5) Kettlebell Deadlift vs. Band
Hip Hinge = Deadlift. Deadlift = Hip Hinge
Einhorn= Finkle. Finkle=Einhorn.
The band serves as a form of RNT (Reactive Neuromuscular Training/Technique) to help groove the hip hinge
6) Hover Kettlebell Deadlift vs. Band
We can kick things up a notch by adding a “hover.”
This is a great way to teach people how to get and maintain lat tension throughout the entire ROM of the movement. As one initiates the movement, they’ll hover (or pause) 1-2″ off the floor for a 1-2s count and then stand tall finishing with the glutes at the top.
On the descent, they’ll pause again 1-2″ off the floor making sure to maintain their abdominal brace and lat tension.
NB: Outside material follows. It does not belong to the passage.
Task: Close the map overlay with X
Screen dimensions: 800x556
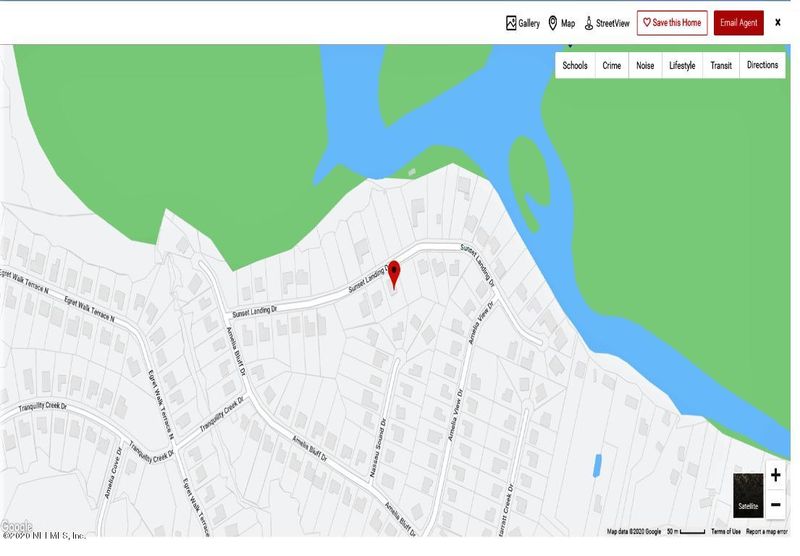Action: 778,22
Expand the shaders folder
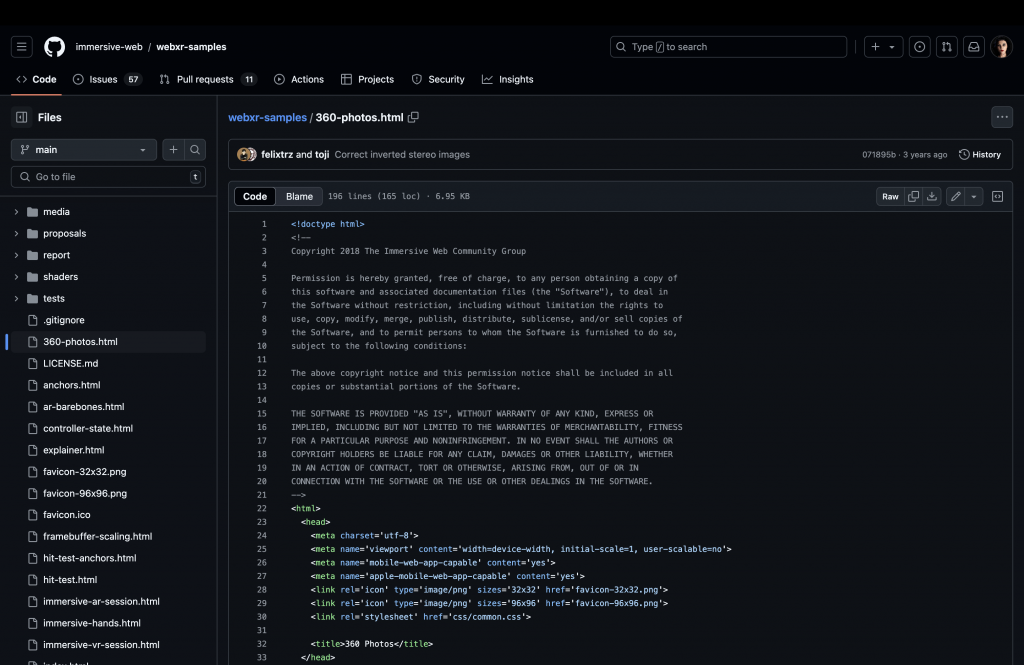This screenshot has width=1024, height=665. click(16, 277)
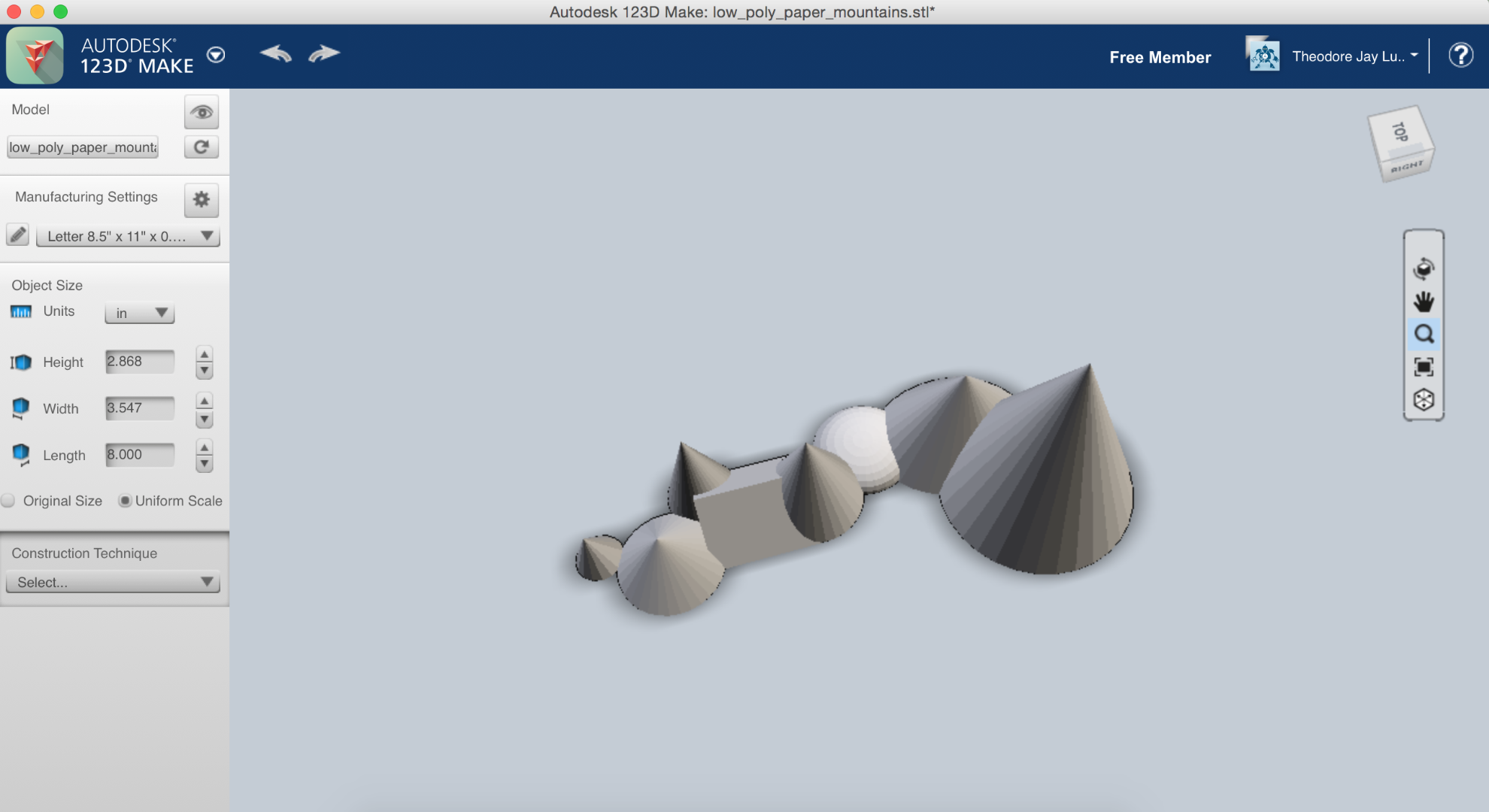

The idea here is to 1) rock the hip hinge and 2) prevent the shoulders and upper back from rolling over. Again, it’s crucial that the upper torso stays “locked down” to ensure proper alignment/position, force transfer, and to (hopefully) prevent the likelihood of injury.
7) Landmine Hip Hinge/RDL
I feel this one is pretty self-explanatory.
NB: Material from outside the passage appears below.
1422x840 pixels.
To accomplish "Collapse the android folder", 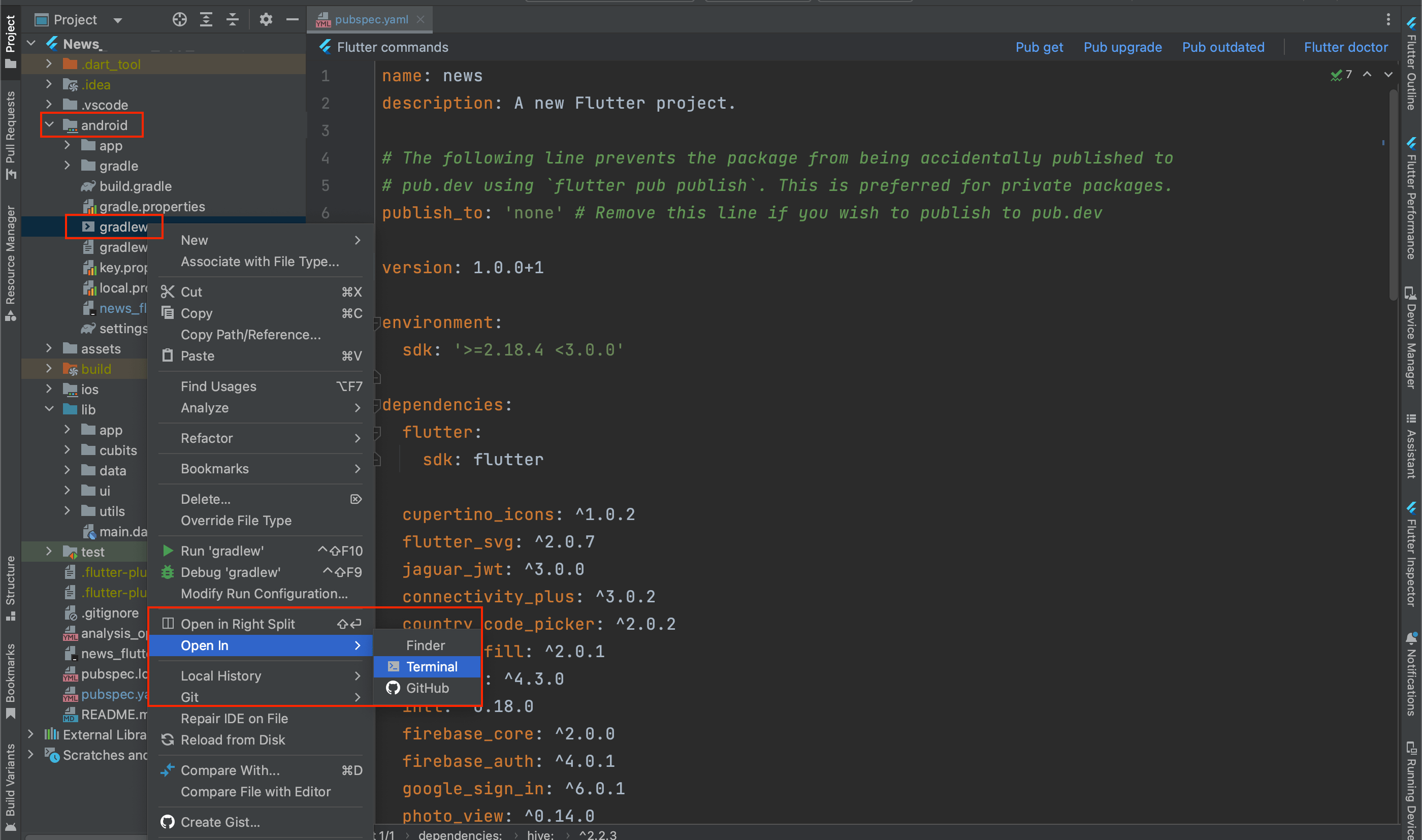I will pos(49,125).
Almost always I get an immediate positive response whenever I use this drill with someone who’s having a hard time with the hip hinge. The drill itself is the coach. I rarely have to say anything.
What the f*** do I know anyways?
This is by no means an exhaustive list, but the idea was to give you some insights on some (maybe) new to you drills that you could incorporate with yourself or that of your clients.